Il reste une cicatrice, dix ans plus tard.
Une tumeur déposée sur le cœur.
Un cancer d’amour ?
Cécile a dix ans lorsqu’elle se retrouve dans un cours de danse classique. Repérée pour ses aptitudes physiques, elle s’engage dans cette discipline à haut niveau, un travail intensif de modelage du corps, "des années de souffrance, d’abnégation" alourdies par les dépréciations maternelles.
- Je n’ai pas eu d’adolescence, dit-elle, mais ça m’a donné un cadre, ça m’a appris à aller au bout de moi, à me connaitre.
Alors quand les médecins lui prédisent qu’elle ne retrouvera jamais totalement l’usage de son bras, suite aux opérations, "c’est un chamboulement de son image corporelle, de sa représentation dans l’espace".
Une détresse.
- "Et puis à un moment donné, soit tu acceptes ce qu’ils te disent, soit tu vas chercher autre chose à l’intérieur de toi et tu arrêtes de te poser des questions.

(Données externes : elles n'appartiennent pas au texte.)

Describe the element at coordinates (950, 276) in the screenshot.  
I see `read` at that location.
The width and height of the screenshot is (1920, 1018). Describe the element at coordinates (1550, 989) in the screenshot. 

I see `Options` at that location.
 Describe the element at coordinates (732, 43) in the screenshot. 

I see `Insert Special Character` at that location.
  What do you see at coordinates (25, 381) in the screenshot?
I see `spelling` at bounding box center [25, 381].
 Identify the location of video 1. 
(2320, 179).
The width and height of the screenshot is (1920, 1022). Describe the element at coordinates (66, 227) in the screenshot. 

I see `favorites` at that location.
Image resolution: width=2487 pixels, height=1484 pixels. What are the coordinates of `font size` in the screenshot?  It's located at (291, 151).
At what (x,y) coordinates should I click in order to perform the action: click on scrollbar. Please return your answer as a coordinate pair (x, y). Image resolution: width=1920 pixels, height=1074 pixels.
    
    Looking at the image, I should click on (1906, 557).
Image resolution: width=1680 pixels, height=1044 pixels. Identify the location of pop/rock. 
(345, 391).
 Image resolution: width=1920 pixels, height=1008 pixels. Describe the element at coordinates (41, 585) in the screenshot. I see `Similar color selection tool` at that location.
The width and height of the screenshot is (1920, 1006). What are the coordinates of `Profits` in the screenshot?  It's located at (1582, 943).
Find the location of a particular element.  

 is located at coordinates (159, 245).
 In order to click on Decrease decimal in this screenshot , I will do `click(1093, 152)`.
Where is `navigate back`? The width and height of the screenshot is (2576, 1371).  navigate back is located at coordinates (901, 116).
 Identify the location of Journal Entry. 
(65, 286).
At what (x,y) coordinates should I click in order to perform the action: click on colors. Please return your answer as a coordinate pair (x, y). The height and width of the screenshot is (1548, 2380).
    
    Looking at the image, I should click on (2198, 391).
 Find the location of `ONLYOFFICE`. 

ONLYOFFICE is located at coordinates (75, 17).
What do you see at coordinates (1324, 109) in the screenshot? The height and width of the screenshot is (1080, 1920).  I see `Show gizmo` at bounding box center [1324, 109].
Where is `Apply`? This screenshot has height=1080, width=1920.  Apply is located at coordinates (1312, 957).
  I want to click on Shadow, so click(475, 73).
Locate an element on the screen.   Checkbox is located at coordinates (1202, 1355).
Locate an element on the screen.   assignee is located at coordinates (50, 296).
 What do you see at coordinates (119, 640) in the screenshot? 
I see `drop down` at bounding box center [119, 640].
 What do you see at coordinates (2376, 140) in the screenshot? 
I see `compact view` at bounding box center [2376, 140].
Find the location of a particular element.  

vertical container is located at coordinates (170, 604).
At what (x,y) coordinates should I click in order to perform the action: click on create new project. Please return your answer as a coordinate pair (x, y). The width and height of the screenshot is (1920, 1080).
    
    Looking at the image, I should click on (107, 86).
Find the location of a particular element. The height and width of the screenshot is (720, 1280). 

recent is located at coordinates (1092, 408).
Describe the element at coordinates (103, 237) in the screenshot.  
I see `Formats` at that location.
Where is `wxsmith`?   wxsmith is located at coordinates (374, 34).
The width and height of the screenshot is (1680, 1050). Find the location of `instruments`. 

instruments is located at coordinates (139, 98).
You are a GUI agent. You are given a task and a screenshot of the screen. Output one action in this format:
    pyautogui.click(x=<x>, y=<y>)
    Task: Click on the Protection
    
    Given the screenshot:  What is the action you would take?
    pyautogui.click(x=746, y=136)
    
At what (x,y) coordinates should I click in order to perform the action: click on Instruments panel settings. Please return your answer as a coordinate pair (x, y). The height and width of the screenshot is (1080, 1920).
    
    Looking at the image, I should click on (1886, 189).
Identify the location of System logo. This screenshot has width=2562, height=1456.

C’est comme si tu débranchais ton cerveau et qu’il y avait une croyance intérieure qui te disait : 'En fait non il n’y a pas de limite à ce que tu peux faire, à là où tu peux aller, à ce que tu peux accomplir'. C’est une croyance un peu douce, elle ne va pas à l’encontre de ce qu’ils me disent, c’est juste une espèce de certitude intérieure. Je savais qu’il n’était pas possible qu’il en soit autrement".
Sa rééducation, elle se fera par le mouvement, grâce à l'une de ses amies, enseignante à Marseille : "Elle m’a boostée, elle m’a remise à la barre, et puis elle m’a obligé à remonter sur scène. Ça m’a sauvé".
Elle raconte avoir été portée par une "petite flamme intérieure, une vibration, quelque chose qui se nourrit du mouvement, de cette recherche du geste parfait (…) et puis de la scène".
Après 2 années à un rythme intensif, son bras est complètement rétabli.
Réaliser ces photos, nue, c’est une forme d’affranchissement (vis-à-vis de sa mère), de reconnaissance et de réconciliation avec soi-même. C’est "arrêter d’accepter de rentrer dans les cases qu’elle m’impose. C’est me remettre dans la justesse. Accepter que ma mère ne m’aime pas, et par contre, moi j’ai le droit de m’aimer !"
Et puis, comme elle le dit, "ça suffit de se mettre toujours en retrait, de toujours nier, j’ai le droit aussi d’exister au travers de tout ce que ce travail a nécessité, a forgé et a façonné en moi".